A "soon-to-be-former" AT&T customer's email to the carrier's chief executive got him a nastygram from customer service, informing him that they'd sic the lawyers on him if they persisted. An exec later apologized to Giorgio Galante, who garnered a lot of attention after posting the emails and voicemails on his blog
, but the whole story highlighted a shift in how companies communicate with their customers these days: if you email Steve Jobs, you increasingly get a personal response from the CEO (or, as is more likely, someone else with access to his email), but if you email the CEO of AT&T, you get an ominous threat.
Galante originally sent a fairly politely-worded email
to AT&T's CEO Randall Stephenson, asking him to shift his upgrade eligibility back so that he could get a next-gen iPhone when it's released. Unsurprisingly, he didn't get a direct response from Stephenson, but did get a courteous reply from someone named "Brent" with the company's "Executive Reponse Team" saying, in essence: "no can do, don't blame us, blame Apple." Galante was doubtless disappointed to hear this response, but held his frustration until news of the new AT&T data plans was released. Then, he shot off a more sharply-worded (but still pretty mild) email to Stephenson.

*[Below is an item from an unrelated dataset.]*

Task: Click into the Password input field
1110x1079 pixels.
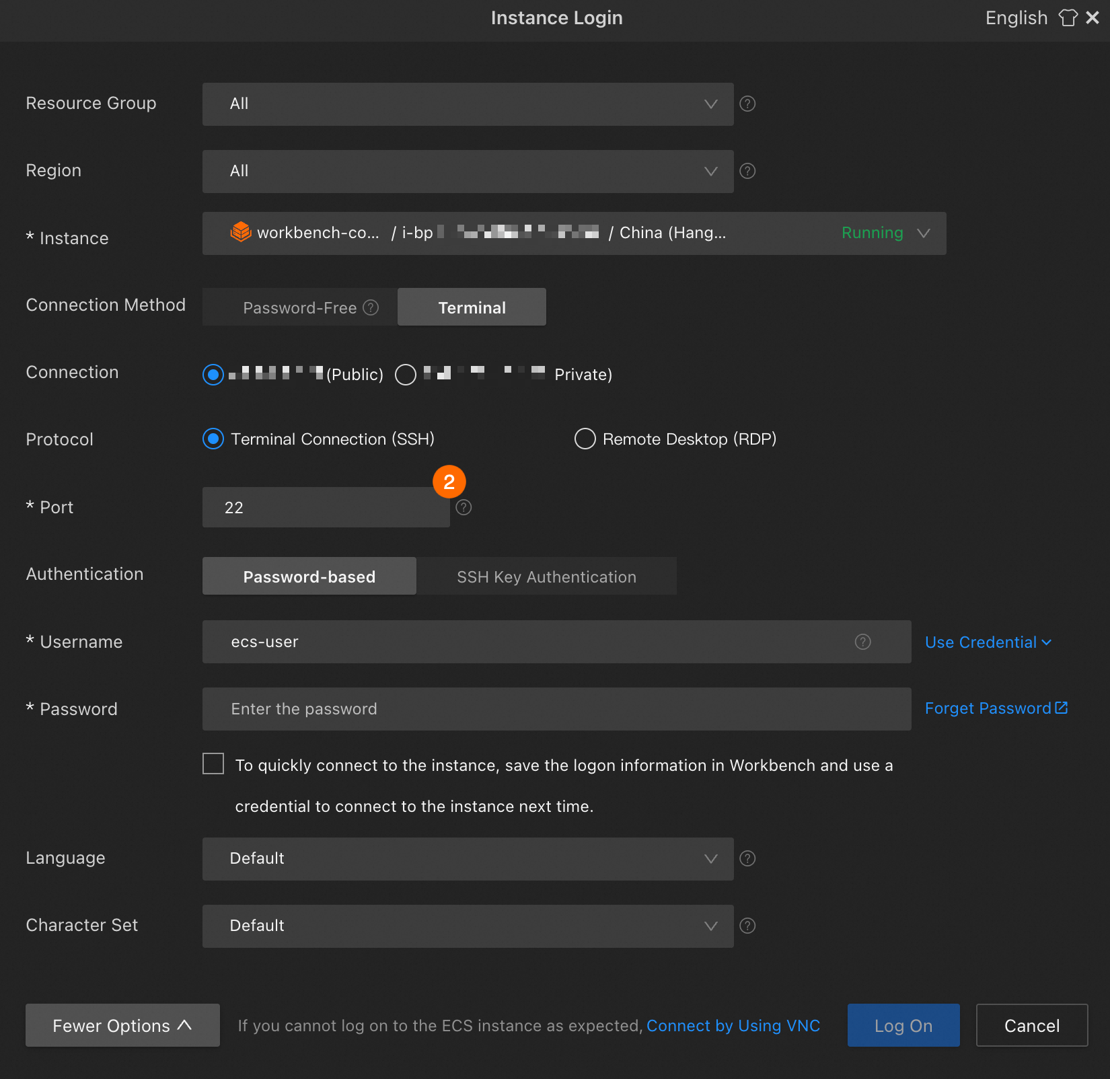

Starting with "thanks for making the switch to a Sprint HTC Evo an even easier decision," the email went on to call the 200MB-capped "Data Plus" plan's $15 fee "a crappy anchor price that makes the $25 plan look like a better deal than it really is." He also observed that he didn't "think even Steve Jobs can spin 2GB for $25/month as a good thing for the consumer," which may have been too much for the harried customer service rep tasked with responding. "Brent" picked up the phone and left a nervous-sounding message on Galante's voicemail
, first thanking him "for the feedback" but then warning him "if you continue to send e-mails to Randall Stephenson a cease and desist letter may be sent to you" from AT&T's lawyers.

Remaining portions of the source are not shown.